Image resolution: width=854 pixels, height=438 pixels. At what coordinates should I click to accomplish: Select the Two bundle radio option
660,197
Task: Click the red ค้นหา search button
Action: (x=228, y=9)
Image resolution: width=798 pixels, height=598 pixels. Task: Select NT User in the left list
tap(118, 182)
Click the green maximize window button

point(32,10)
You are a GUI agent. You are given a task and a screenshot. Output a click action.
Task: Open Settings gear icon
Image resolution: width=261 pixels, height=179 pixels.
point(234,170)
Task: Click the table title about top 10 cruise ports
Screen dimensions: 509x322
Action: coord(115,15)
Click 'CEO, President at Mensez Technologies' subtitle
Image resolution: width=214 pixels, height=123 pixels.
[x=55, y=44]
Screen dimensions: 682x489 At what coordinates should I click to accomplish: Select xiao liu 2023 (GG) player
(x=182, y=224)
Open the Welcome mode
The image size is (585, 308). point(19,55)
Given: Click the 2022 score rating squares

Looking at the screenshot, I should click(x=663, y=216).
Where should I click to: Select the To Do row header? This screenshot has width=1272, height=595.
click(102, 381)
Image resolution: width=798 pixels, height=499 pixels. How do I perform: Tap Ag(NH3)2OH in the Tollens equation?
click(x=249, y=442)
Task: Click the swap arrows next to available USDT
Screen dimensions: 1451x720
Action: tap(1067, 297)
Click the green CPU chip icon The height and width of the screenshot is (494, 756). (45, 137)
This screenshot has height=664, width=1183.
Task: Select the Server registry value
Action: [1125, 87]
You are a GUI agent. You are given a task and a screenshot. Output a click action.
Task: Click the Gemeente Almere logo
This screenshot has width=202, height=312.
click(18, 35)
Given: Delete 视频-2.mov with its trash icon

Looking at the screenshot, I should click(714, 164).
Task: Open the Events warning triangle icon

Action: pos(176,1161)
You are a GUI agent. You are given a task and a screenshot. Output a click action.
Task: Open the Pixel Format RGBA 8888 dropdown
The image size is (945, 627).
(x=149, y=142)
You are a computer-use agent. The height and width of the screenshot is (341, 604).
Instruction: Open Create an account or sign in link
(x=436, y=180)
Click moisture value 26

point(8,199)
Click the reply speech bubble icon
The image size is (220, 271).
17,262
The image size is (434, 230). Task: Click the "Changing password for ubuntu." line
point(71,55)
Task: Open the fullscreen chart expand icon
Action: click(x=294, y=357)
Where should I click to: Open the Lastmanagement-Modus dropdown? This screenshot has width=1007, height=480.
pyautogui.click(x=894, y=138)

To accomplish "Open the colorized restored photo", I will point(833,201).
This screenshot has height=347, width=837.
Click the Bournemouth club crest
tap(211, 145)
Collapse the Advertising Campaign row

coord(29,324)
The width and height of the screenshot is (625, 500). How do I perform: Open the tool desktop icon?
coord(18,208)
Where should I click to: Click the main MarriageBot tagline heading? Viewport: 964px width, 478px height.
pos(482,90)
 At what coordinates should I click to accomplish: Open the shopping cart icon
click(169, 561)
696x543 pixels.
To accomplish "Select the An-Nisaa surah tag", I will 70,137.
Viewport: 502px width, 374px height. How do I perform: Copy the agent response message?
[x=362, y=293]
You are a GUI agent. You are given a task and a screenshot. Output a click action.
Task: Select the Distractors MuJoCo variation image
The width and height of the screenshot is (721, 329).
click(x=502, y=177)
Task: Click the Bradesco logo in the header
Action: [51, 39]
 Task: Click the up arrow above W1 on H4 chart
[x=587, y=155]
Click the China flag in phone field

### YOUR ASSIGNMENT
Output every entry exactly.

### TASK ANSWER
Image resolution: width=854 pixels, height=438 pixels. At what coordinates should I click to accomplish: Select the Two bundle radio option
660,197
Task: Click the red ค้นหา search button
Action: (x=228, y=9)
Image resolution: width=798 pixels, height=598 pixels. Task: Select NT User in the left list
tap(118, 182)
Click the green maximize window button

point(32,10)
You are a GUI agent. You are given a task and a screenshot. Output a click action.
Task: Open Settings gear icon
Image resolution: width=261 pixels, height=179 pixels.
point(234,170)
Task: Click the table title about top 10 cruise ports
Screen dimensions: 509x322
Action: coord(115,15)
Click 'CEO, President at Mensez Technologies' subtitle
Image resolution: width=214 pixels, height=123 pixels.
[x=55, y=44]
Screen dimensions: 682x489 At what coordinates should I click to accomplish: Select xiao liu 2023 (GG) player
(x=182, y=224)
Open the Welcome mode
The image size is (585, 308). point(19,55)
Given: Click the 2022 score rating squares

Looking at the screenshot, I should click(x=663, y=216).
Where should I click to: Select the To Do row header? This screenshot has width=1272, height=595.
click(102, 381)
Image resolution: width=798 pixels, height=499 pixels. How do I perform: Tap Ag(NH3)2OH in the Tollens equation?
click(x=249, y=442)
Task: Click the swap arrows next to available USDT
Screen dimensions: 1451x720
Action: tap(1067, 297)
Click the green CPU chip icon The height and width of the screenshot is (494, 756). (45, 137)
This screenshot has height=664, width=1183.
Task: Select the Server registry value
Action: [1125, 87]
You are a GUI agent. You are given a task and a screenshot. Output a click action.
Task: Click the Gemeente Almere logo
This screenshot has width=202, height=312.
click(18, 35)
Given: Delete 视频-2.mov with its trash icon

Looking at the screenshot, I should click(714, 164).
Task: Open the Events warning triangle icon

Action: pos(176,1161)
You are a GUI agent. You are given a task and a screenshot. Output a click action.
Task: Open the Pixel Format RGBA 8888 dropdown
The image size is (945, 627).
(x=149, y=142)
You are a computer-use agent. The height and width of the screenshot is (341, 604).
Instruction: Open Create an account or sign in link
(x=436, y=180)
Click moisture value 26

point(8,199)
Click the reply speech bubble icon
The image size is (220, 271).
17,262
The image size is (434, 230). Task: Click the "Changing password for ubuntu." line
point(71,55)
Task: Open the fullscreen chart expand icon
Action: click(x=294, y=357)
Where should I click to: Open the Lastmanagement-Modus dropdown? This screenshot has width=1007, height=480.
pyautogui.click(x=894, y=138)

To accomplish "Open the colorized restored photo", I will point(833,201).
This screenshot has height=347, width=837.
Click the Bournemouth club crest
tap(211, 145)
Collapse the Advertising Campaign row

coord(29,324)
The width and height of the screenshot is (625, 500). How do I perform: Open the tool desktop icon?
coord(18,208)
Where should I click to: Click the main MarriageBot tagline heading? Viewport: 964px width, 478px height.
pos(482,90)
 At what coordinates should I click to accomplish: Open the shopping cart icon
click(169, 561)
696x543 pixels.
To accomplish "Select the An-Nisaa surah tag", I will 70,137.
Viewport: 502px width, 374px height. How do I perform: Copy the agent response message?
[x=362, y=293]
You are a GUI agent. You are given a task and a screenshot. Output a click action.
Task: Select the Distractors MuJoCo variation image
The width and height of the screenshot is (721, 329).
click(x=502, y=177)
Task: Click the Bradesco logo in the header
Action: [51, 39]
 Task: Click the up arrow above W1 on H4 chart
[x=587, y=155]
Click the China flag in phone field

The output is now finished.